__Work task__.
Leaving out every picture, retype the lines below from the top through the one that contains "450x585 pixels.".

═══

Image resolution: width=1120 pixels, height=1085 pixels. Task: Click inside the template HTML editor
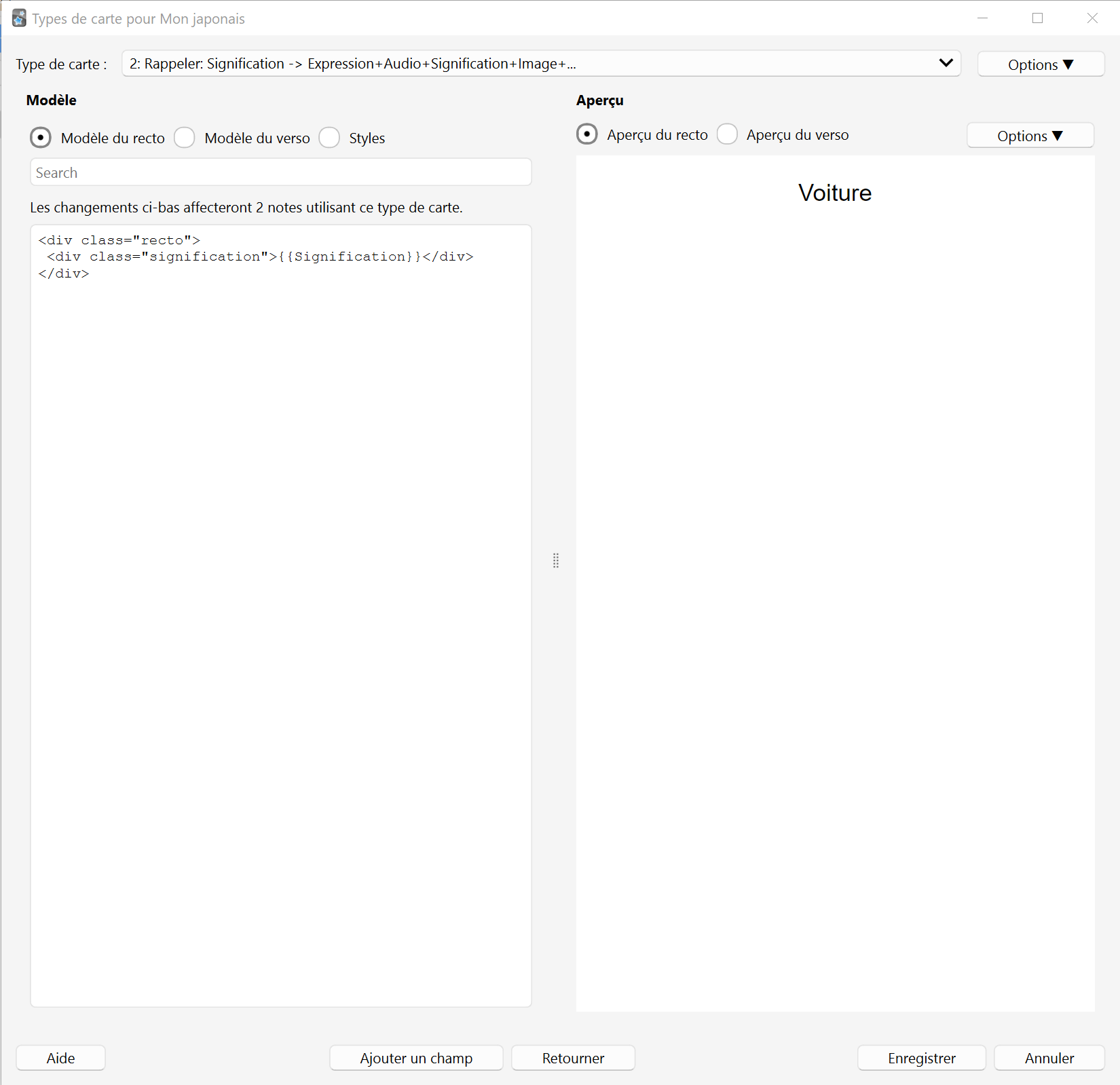point(280,615)
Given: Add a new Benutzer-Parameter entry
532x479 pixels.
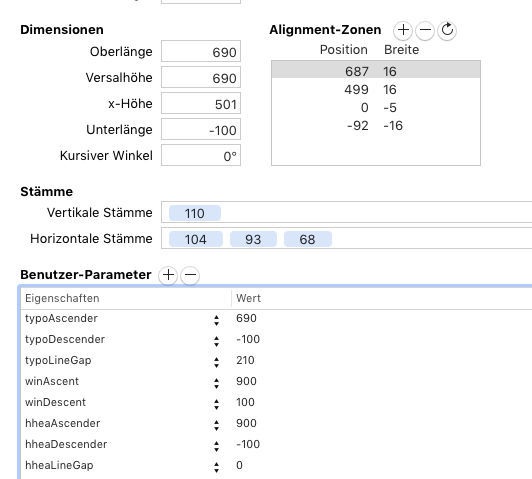Looking at the screenshot, I should pyautogui.click(x=168, y=275).
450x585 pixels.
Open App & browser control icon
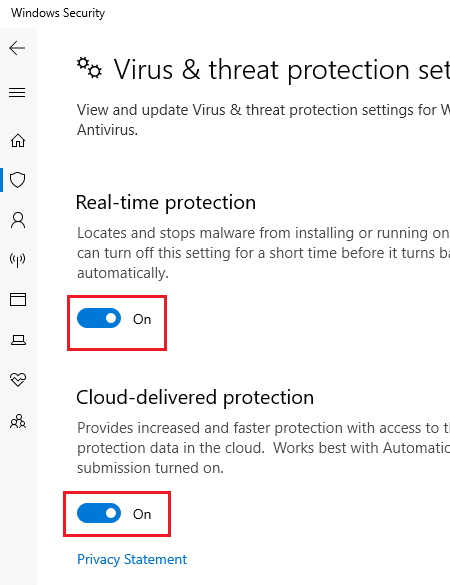[x=18, y=299]
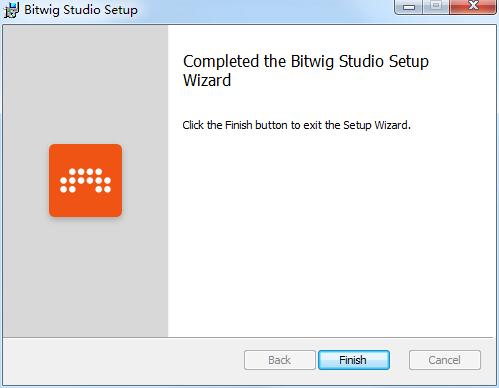
Task: Click empty footer area beside Back button
Action: 123,361
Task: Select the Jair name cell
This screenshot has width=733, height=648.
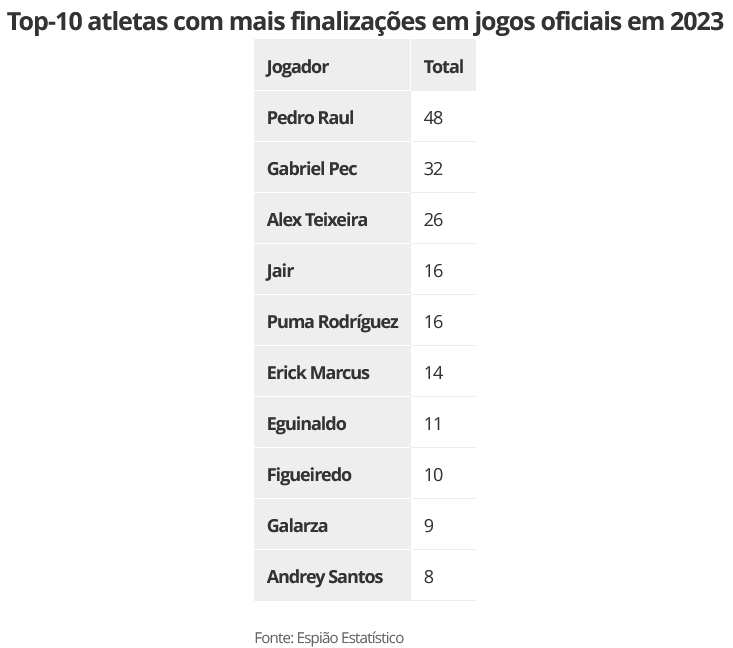Action: click(281, 271)
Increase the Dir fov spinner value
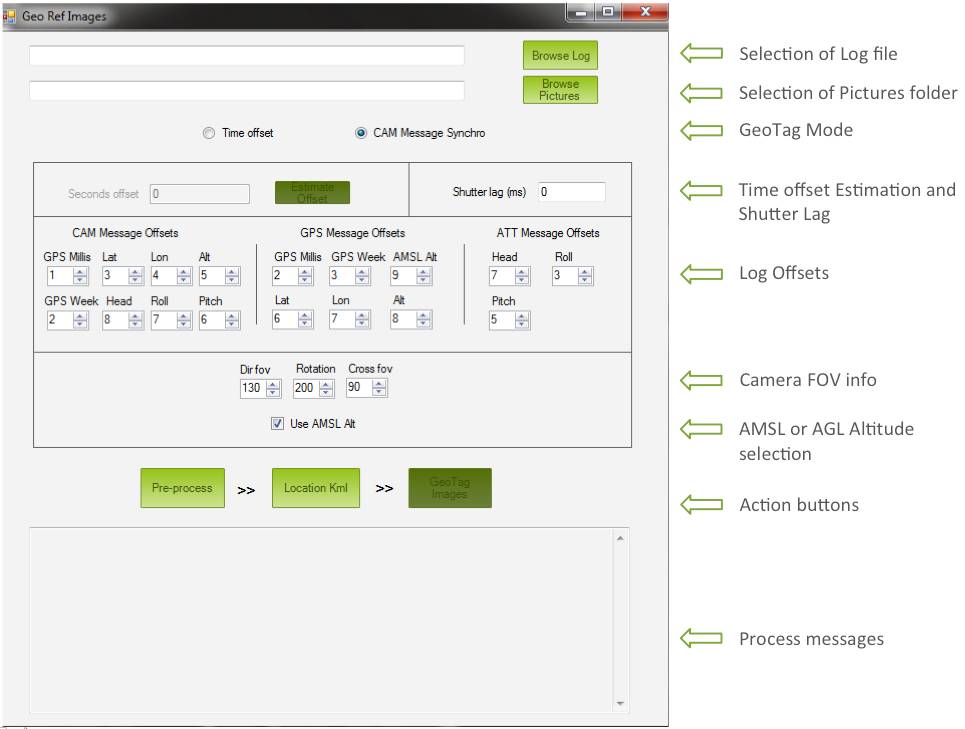 point(274,383)
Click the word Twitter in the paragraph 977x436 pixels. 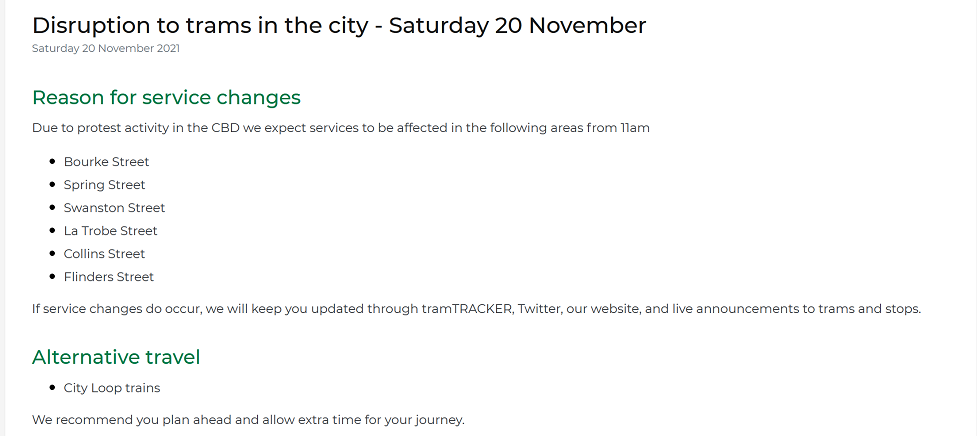click(x=540, y=309)
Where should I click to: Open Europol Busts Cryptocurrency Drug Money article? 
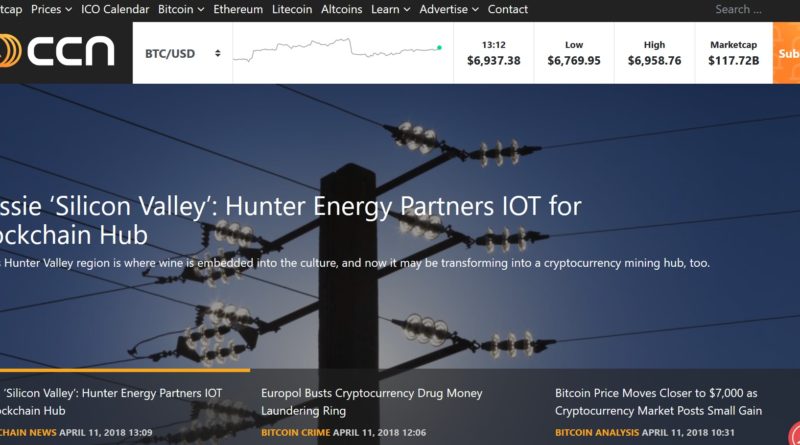[x=371, y=402]
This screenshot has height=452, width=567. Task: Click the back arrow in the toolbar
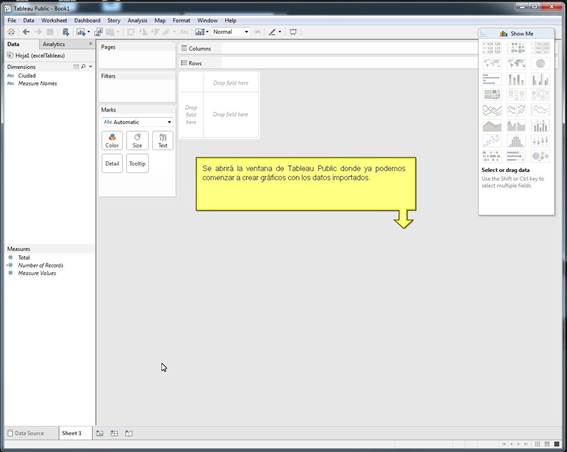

═══

__Reply to the exercise__.
Image resolution: width=1120 pixels, height=1085 pixels. Task: Click inside the template HTML editor
point(280,615)
Given: Add a new Benutzer-Parameter entry
532x479 pixels.
Looking at the screenshot, I should pyautogui.click(x=168, y=275).
450x585 pixels.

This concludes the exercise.